市役所内左翼グループと連動した部落解放全国委員会の行政闘争[編集]
市役所の左翼グループはこれを行動を起こす絶好の機会と捉え、旧知の仲であった部落解放全国委員会京都府連合会委員長朝田善之助、三木一平らに、この小説を被差別部落の悲惨さを興味本位に取り上げた差別小説として糾弾に立ち上がるよう依頼、解放委員会の名による『糾弾要綱』も執筆した。一方、京都市役所内部では同じグループが市長答弁の作成にも関与し、小説を誠に遺憾とし、同和行政予算の拡充に取り組むと市長に表明させた。
この結果、当時の京都市は1952年度には前年度の5.8倍にあたる4338万円の同和予算を計上した。
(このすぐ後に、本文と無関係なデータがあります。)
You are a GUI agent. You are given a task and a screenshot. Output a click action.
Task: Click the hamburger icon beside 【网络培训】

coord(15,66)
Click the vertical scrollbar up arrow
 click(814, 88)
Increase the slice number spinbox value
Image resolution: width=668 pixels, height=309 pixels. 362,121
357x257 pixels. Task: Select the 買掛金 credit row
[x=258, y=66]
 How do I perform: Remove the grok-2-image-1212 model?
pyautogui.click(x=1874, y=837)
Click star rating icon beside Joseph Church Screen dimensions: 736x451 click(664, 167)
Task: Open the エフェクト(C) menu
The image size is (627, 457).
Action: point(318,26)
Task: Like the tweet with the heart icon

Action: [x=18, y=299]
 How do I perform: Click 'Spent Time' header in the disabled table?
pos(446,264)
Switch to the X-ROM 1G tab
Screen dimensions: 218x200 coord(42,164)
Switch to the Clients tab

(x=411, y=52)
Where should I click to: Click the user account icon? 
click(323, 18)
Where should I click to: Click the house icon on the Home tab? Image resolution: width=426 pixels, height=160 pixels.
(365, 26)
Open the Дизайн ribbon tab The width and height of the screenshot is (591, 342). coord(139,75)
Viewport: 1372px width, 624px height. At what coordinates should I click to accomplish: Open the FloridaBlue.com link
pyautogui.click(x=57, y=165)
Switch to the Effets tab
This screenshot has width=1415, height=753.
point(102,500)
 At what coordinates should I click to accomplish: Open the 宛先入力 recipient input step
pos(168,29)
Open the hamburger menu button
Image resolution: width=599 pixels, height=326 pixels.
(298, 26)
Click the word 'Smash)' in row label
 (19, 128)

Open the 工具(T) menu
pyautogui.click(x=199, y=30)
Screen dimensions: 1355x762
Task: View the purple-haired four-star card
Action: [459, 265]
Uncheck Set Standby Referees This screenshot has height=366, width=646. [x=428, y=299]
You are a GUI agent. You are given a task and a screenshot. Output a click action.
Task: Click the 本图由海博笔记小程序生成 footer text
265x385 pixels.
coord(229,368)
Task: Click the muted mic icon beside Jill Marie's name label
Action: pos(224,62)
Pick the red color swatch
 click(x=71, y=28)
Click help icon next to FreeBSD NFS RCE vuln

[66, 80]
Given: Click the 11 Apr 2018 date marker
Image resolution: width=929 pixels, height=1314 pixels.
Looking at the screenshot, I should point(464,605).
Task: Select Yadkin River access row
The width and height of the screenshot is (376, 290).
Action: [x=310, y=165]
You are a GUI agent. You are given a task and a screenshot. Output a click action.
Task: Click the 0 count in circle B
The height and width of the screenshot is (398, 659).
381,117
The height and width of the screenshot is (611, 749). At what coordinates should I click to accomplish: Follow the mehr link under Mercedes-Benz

表面的に見ると以上の経過は、解放委員会の追及に対して行政側がその正当性を認め、予算の拡充を約束させるという体裁を取るように見え、運動団体が市を追及する際の鮮やかな模様を伝えるいくつかの「伝説」を生んだ。これ以降、部落解放同盟の中では、差別事件を梃子にして行政闘争に取り組み、被差別部落への同和予算を増大させるという方式の運動形態が定着した。この事件は、各地方の自治体における同様の行政闘争の嚆矢となった。
作者のその後[編集]
糾弾の嵐の中、杉山は反省の意を表明したが、差別者の烙印を押されたまま公職を追われ、失業者となった。はるか後年、1997年に、大阪府立成城工業高等学校教諭の秦重雄は部落解放同盟と対立する共産党系の部落問題研究所文芸部会で「特殊部落」を検証。その結果、全ての参加者から「差別小説ではない」との感想を得た。秦はこのことを杉山に知らせて長年の苦難をねぎらおうとしたが杉山の行方は知れなかった。ようやく杉山の親族に連絡が取れたときは既に遅く、1999年に杉山は他界していたという[1]。
問題点[編集]
市役所内の左翼グループによる「反幹部闘争」の一環として展開された、部落解放運動団体の行政闘争により被差別部落が潤ったのに対して、この小説が描いた在日朝鮮人部落の環境には、行政側から何の取り組みもなされなかった。このことについて朝田は、日本国籍を所有している被差別部落民は外国籍の在日朝鮮人よりも優遇されるのが当然であることを主張し、のちに金静美から「『オールロマンス闘争』は、朝鮮人差別にたいするたたかいを欠落させた、被差別部落の日本人のみの生活向上のための差別行政反対闘争であった」と論難された[2]。